Thank you for that! Looking through, I don't think they're showing Joshua but the rest looks quite good!


----------



## Becca

Judith said:


> Thank you for that! Looking through, I don't think they're showing Joshua but the rest looks quite good!


Have you watched the series Mozart in the Jungle? It streams from Amazon Prime and has now done 3 seasons. Joshua Bell has a few cameo appearances in it. As does Emanuel Ax, Gustavo Dudamel, Alan Gilbert, Lang Lang, Placido Domingo ... and probably a few others who I am forgetting.


----------



## Judith

Becca said:


> Have you watched the series Mozart in the Jungle? It streams from Amazon Prime and has now done 3 seasons. Joshua Bell has a few cameo appearances in it. As does Emanuel Ax, Gustavo Dudamel, Alan Gilbert, Lang Lang, Placido Domingo ... and probably a few others who I am forgetting.

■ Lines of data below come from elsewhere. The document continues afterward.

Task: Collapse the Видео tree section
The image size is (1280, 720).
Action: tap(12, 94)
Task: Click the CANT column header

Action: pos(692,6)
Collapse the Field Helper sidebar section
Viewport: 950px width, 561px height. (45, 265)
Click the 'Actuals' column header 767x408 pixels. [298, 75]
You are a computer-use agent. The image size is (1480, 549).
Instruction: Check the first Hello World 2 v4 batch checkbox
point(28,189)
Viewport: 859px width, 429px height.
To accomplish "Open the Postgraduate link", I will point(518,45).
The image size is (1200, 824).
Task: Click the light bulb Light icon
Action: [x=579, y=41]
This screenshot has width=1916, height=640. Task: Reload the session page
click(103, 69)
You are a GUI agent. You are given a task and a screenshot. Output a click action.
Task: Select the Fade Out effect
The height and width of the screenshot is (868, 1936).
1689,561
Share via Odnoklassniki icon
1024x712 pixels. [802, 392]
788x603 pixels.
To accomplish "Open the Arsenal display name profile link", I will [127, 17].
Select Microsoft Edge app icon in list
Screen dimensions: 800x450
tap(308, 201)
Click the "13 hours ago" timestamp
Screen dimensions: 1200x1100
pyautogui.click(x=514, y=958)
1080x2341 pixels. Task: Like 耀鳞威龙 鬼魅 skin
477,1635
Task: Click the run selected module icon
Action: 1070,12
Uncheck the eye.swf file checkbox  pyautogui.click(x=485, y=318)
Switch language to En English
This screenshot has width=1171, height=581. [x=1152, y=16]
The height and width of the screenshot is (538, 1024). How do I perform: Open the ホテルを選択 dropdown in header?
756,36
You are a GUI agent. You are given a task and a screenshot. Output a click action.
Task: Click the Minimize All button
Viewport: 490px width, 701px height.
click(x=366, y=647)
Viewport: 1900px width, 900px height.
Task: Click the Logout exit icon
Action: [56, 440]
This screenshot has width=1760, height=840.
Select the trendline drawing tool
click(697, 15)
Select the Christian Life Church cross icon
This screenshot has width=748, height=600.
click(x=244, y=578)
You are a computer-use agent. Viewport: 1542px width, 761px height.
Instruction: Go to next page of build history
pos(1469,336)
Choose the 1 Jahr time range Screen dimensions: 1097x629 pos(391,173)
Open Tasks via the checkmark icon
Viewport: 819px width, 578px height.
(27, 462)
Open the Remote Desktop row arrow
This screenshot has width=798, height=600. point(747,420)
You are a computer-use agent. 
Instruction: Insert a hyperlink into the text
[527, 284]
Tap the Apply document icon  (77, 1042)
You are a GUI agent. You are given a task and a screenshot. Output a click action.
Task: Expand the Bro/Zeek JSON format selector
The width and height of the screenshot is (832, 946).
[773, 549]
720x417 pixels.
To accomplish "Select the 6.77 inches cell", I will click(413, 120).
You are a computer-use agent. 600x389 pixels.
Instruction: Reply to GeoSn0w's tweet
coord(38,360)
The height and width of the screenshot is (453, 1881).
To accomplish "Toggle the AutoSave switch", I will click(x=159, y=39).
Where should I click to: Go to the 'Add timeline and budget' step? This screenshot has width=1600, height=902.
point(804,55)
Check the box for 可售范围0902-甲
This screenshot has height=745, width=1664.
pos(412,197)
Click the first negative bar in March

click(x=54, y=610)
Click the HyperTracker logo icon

Seen bits of it with Joshua but not got Amazon Prime unfortunately! I do have a good swoon on You Tube lol!


----------



## Pugg

Vaneyes said:


> TV schedule:
> 
> http://www.bbc.co.uk/programmes/articles/1WlmXYLGsch49MpyfHDFwBp/tv-schedule


Good selection in my humble opinion.


----------



## Vaneyes

Pugg said:


> {Re TV schedule} Good selection in my humble opinion.


Tame, I'd say. A quick glance tells me no Mahler, Bruckner, Shostakovich.


----------



## Guest

Mahler and Shostakovich are there.


----------



## Vaneyes

MacLeod said:


> Mahler and Shostakovich are there.


Re TV broadcasts, where?

https://www.bbc.co.uk/events/rd4wrz/by/date/2017


----------



## Guest

Vaneyes said:


> Re TV broadcasts, where?
> 
> https://www.bbc.co.uk/events/rd4wrz/by/date/2017


Sorry...I was reading the thread backwards and didn't realise we'd moved on to the T.V.


----------



## Pugg

Vaneyes said:


> Tame, I'd say. A quick glance tells me no Mahler, Bruckner, Shostakovich.


Perhaps it has something to do with copyrights by the conductors , to name one thing.
For me it's a joy to see the concerts, as we do have BBC extra channels.


----------



## techniquest

> TV schedule:
> 
> http://www.bbc.co.uk/programmes/arti...Bp/tv-schedule


IMVHO this is the worst TV schedule I've ever seen. There are only 5 programs I'm even vaguely interested in watching and, for the first time ever, I'm not going to bother with the First Night.


----------



## Pugg

Tonight Igor Levit plays Beethoven 3th concerto, it's on BBC 3 .


----------



## gHeadphone

Pugg said:


> Tonight Igor Levit plays Beethoven 3th concerto, it's on BBC 3 .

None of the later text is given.